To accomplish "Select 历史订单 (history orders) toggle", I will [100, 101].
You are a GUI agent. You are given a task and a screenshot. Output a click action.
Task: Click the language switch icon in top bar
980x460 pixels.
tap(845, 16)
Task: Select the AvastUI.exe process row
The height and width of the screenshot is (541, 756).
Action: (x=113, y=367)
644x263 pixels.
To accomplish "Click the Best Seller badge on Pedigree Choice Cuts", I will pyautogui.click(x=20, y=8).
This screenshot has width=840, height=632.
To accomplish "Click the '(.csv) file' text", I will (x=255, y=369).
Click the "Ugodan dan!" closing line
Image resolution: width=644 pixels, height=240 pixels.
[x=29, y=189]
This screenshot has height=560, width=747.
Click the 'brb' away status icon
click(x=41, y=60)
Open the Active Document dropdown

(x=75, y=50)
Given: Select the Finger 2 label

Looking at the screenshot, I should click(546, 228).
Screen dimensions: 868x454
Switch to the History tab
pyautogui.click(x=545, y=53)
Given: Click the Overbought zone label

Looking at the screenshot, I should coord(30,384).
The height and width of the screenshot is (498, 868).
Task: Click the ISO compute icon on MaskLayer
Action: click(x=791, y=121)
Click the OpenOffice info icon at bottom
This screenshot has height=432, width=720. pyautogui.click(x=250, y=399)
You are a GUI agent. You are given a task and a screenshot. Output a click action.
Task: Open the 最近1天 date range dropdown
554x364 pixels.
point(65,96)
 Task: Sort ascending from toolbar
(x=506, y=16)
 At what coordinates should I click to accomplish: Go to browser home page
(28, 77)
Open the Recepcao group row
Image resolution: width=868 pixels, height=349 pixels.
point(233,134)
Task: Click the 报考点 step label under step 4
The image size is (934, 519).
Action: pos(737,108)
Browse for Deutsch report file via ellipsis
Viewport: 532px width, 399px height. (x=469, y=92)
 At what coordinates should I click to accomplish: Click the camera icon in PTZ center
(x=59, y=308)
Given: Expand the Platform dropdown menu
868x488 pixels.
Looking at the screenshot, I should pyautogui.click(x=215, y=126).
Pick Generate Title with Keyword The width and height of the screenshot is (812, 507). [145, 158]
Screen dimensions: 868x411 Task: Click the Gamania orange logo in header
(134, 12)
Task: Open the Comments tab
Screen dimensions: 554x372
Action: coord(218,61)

* EXERCISE OBJECTIVE:
From the entries above, tally the lines that contain the string "will". Report the total and nothing more.

* ANSWER AREA:
3